SANTAN SUN NEWS STAFF
Jody Murray’s Chandler Clinic combines ancient healing art with more contemporary art.
The Vermont native, owner of the Longevity Wellness Clinic of AZ at 1807 E. Queen Creek Road, is both a licensed acupuncturist as well as a certified athletic trainer / sports medicine practitioner.
Her background positions her to achieve her goal of getting clients back quickly and safely to their work, sport and life, as her two specialties allow her to manage injury or illness.
âI also treat a lot of veterans who have acupuncture as a VA medical benefit,â Murray explained. âBecause acupuncture is a holistic treatment approach, I can treat emotional elements such as PTSD, stress, and anxiety. “
She is also trained in other techniques, notably dry needling, a specialized form of acupuncture particularly suited to musculoskeletal injuries; cupping, GuaSha, a scraping technique; Dynamic taping and KT, soft tissue release and prescriptive stretching.
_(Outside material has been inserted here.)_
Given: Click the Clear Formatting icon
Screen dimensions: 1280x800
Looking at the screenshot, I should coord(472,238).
Each visit, Murray explained, includes “an in-depth assessment and treatment with multiple modalities, not just acupuncture.”
Her education and experience make her sought after by professional athletes as well as the amateur pickleball player, golfer and tennis player.
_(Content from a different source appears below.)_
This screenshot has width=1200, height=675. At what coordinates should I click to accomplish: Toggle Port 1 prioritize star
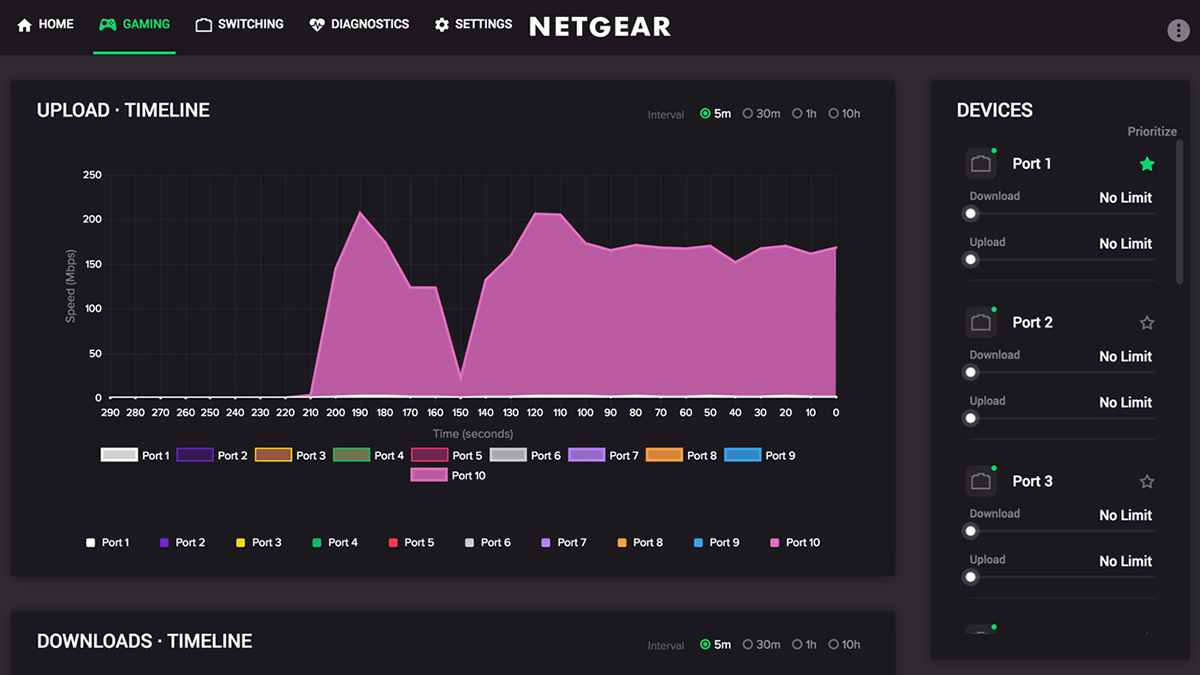tap(1147, 164)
She is also experienced in aiding the recovery of marathon runners and triathletes, in part due to her expertise in treating various issues such as lower back pain, neck pain, migraines, jumper’s knee and tendonitis.
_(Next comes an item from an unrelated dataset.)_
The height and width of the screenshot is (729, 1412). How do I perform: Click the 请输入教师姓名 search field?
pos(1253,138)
Murray calls acupuncture “a modality steeped in history with an evidence-based approach.”
With a sports coaching diploma from Springfield College in Massachusetts and a master’s degree in exercise physiology from the University of North Carolina-Chapel Hill, Murray studied acupuncture at the New York College of Health. Professionals, graduating from the class of 1997 for the first time.
âI got into acupuncture because I believed there was a level of rehabilitation and pain management that ‘traditional’ styles of medicine didn’t address,â Murray said. âIt was a three-year program and it was the perfect match for what I was already doing.
âThe science of acupuncture is thousands of years old,â she continued.
âWhile this has not changed our understanding of how and why it works from a Western medical model,â she said, âat this point, thousands of research studies validate the effectiveness acupuncture. “
So much so, she noted, that acupuncture has been “used much more commonly by people than it was in 1997”.
âMany insurance companies will now pay for acupuncture and patients can use their health savings accounts to pay for treatments,â Murray said.
Acupuncture also helped her expand the services she could offer.
Murray started his professional career as a sports coach – “not a personal trainer,” she quickly stressed.
She worked in universities and outpatient physiotherapy clinics for about 10 years before obtaining her license in acupuncture.
And on this day of heightened awareness of good hygiene, Murray pointed out that the clean needle technique has always been practiced by licensed acupuncturists “so no adjustments were really necessary to keep my patients safe.”
âMy treatment space is cleaned and disinfected between each patient, as it always has been,â she said. âBecause I’m an independent practitioner, I don’t have a lot of patients sitting in a waiting room. “
While devoting a lot of time to his patients, Murray also discovered that âthe other thing that is really important to me is volunteeringâ.
She has participated in several medical missions where she has cared for medically underserved populations, including the Navajo Nation.
She is on the advisory board of a nonprofit organization called Project Buena Vista, which works with communities in Peru and has posted a number of blogs about her experience on her clinic’s website.
“I was due to return to Peru on the first spring of the pandemic and that was canceled,” she said, adding that she “still hopes to come back soon”.
Information: 203-512-0572 or longevitywellnessaz.com Information: 203-512-0572 or longevitywellnessaz.com.